■ Work instruction 1 ■
In the passage on preparing a CV for ATS software, what does ATS stand for?
■ Work instruction 2 ■
From the passage on preparing a CV for ATS software, rewrite the paragraph beginning "Applicant tracking systems sort through CVs" as a short bulleted list that keeps its main facts.

■ Passage shown ■
■ ■ ■ ■ ■

Tag Archives: CV writing tips

How to optimise your CV for ATS software

how to optimise your CV for ATS

Employers and recruiters use ATS software more and more frequently when hiring, so it’s something everyone has to bear in mind when job-hunting. But what does ATS stand for in business, and how can you optimise your CV for ATS software?

What does ATS stand for in recruitment and business?

ATS stands for applicant tracking system. Businesses use ATS software in the recruitment process to collect and process CVs.

Applicant tracking systems sort through CVs electronically and register specific keywords set by the business in question. The software siphons out unsuitable CVs and compiles a shortlist of candidates, whose CVs are then sent to humans to take to the next stage.

Who uses ATS software and what are its benefits?

Recruitment companies and large organisations are the biggest users of ATS software.

Last year, 94% of users said ATS software had improved their recruitment process.

ATS software has many benefits for businesses, including:

  • Saves time – ATS software makes the recruitment process quicker
  • Reduces human input – using ATS means managers receive a much smaller and more refined collection of CVs, rather than sifting through thousands of applicants
  • It’s cost-effective – ATS enables you to automate a number of stages of the recruitment process, including sourcing, filtering, organising and tracking candidates, which saves a business money in the long-term
  • Better organisation – using ATS keeps the recruitment process organised and reduces the chance of CVs being lost or overlooked.

■ ■ ■ ■ ■

■ Information shown ■
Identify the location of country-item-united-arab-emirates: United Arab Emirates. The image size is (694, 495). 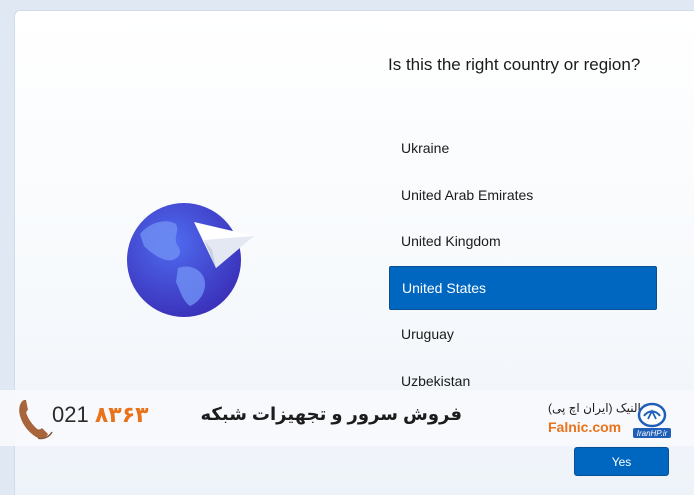
(523, 195).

■ ■ ■ ■ ■

■ Task result 1 ■
Applicant tracking system.

■ Task result 2 ■
- Applicant tracking systems sort CVs electronically.
- They pick up specific keywords set by the business.
- They filter out unsuitable CVs and compile a shortlist of candidates.
- The shortlisted CVs go to humans for the next stage.